Le jaipongan est une musique et une danse popularisée à l’ouest de Java dans les années 1970. Comme le degung kawih, il fait partie d’un ensemble plus grand souvent appelé pop sunda. Il est à l’origine lié à une danse d’origine villageoise, le ketuk tilu (également à la base de la danse bajidor), plutôt mal vue par la bonne société. Cette danse est en effet accusée d’être le prétexte à toutes sortes de débordements parce qu’elle permet aux femmes et aux hommes de danser ensemble et est souvent interprétée par des prostituées (ronggeng) qui invitent des hommes parmi le public. Le style emprunte également des éléments au kliningan, un style régional de gamelan, au pencak silat, un art martial et aux percussions du théâtre topeng banjet.

 

Un producteur de disques et chorégraphe, Gugum Gumbira Tirasondjaja, prétend être l’inventeur du jaipongan, élaboré comme une version épurée du ketuk tilu. Encouragé par la demande du président Sukarno de rejeter les musiques occidentales comme la pop et le rock, et de développer des musiques purement indonésiennes, il a élaboré un genre moderne et urbain, plus rapide, plus sensuel, susceptible de plaire à la jeunesse. En réalité, il n’est pas le seul à avoir contribué au développement du style, d’autres comme notamment le batteur virtuose Suwanda ou le musicien Nandang Barmaya ont également joué un rôle très important.

 

Le genre a été favorisé par l’explosion du marché des cassettes audio dans les années 1970 et 1980. Moins chères à produire et plus accessibles pour le public, elles ont permis l’éclosion de maisons de productions spécialisées comme Jugala, le label cassette de Gugum à Bandung, ou encore Hidayat.
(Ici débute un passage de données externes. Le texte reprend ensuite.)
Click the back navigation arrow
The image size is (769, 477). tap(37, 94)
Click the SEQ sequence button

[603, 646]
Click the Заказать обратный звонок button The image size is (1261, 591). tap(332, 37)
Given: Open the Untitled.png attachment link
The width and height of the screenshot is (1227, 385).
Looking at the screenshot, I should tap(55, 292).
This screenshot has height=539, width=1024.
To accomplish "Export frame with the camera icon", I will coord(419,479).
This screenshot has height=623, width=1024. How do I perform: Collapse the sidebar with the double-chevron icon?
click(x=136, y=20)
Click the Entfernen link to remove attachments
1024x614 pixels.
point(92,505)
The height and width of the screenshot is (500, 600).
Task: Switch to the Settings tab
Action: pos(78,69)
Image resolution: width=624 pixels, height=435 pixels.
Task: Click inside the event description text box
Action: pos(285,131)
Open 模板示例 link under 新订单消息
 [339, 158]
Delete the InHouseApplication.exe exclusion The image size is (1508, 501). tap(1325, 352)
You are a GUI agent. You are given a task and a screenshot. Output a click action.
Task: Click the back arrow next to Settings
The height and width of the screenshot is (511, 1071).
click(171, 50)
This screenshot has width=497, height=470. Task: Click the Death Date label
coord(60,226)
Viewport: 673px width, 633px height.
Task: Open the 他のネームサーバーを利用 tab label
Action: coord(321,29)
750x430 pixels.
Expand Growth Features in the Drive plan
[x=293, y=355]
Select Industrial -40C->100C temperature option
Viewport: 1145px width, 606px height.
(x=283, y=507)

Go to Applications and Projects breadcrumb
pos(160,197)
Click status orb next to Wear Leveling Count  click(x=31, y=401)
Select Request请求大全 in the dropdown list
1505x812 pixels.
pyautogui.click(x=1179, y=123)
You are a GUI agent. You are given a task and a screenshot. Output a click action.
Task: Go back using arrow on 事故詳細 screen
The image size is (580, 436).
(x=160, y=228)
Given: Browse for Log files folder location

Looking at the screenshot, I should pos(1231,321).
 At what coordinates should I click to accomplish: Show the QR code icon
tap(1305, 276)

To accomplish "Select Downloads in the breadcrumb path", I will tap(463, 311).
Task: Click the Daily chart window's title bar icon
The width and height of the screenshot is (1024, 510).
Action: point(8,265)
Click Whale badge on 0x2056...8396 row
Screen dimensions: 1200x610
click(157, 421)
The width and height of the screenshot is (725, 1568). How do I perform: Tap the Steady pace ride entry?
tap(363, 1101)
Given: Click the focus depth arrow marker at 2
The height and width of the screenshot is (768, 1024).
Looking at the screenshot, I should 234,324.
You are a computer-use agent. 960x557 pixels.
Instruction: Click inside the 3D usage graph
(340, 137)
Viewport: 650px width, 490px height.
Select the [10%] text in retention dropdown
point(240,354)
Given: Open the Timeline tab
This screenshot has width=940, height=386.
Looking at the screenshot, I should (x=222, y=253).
La cassette a également sorti la danse du contexte formel ou social, en permettant aux gens de danser chez eux ou dans des fêtes de plus petite ampleur.

 

Les femmes ont un rôle important dans le jaipongan même si leur comportement est très surveillé. Le rôle traditionnel de chanteuse-danseuse est ici réparti entre deux personnes, ou entre deux groupes, les vocalistes d’une part, et des danseurs et danseuses d’autre part, suivant une chorégraphie rigoureuse qui suscitera toutefois la controverse et sera l’objet de demandes d’interdiction répétées par les moralistes. Tati Saleh, notamment, une des rares artistes à la fois danseuse et chanteuse, s’est attiré les foudres des censeurs pour des danses jugées trop « érotiques ». La seconde vague de jaipongan sera plus sage. Idjah Hadidjah, par exemple, échappera aux critiques en grande partie parce qu’elle se produisait accompagnée de son mari, et qu’elle évitait soigneusement de danser.

 

Le jaipongan utilise généralement une instrumentation basée sur un petit orchestre de gamelan slendro (contrairement au degung kawih où le gamelan est accordé en mode pelog) hérité du ketuk tilu. Celui-ci se composait traditionnellement de trois gongs horizontaux à mamelon mais Gumbira a élargi l’orchestre à une formation plus importante comprenant violon rebab, xylophone gambang, et quelques gongs supplémentaires, accompagnés de percussions kendang. Quoique d’origine récente, le jaipongan est souvent considéré en Indonésie comme un style « traditionnel », pour son instrumentation et son inspiration résolument sundanaise. Le genre est passé du stade de réprouvé, suspect, à celui d’atout culturel, commercial et touristique. (Benoit Deuxant)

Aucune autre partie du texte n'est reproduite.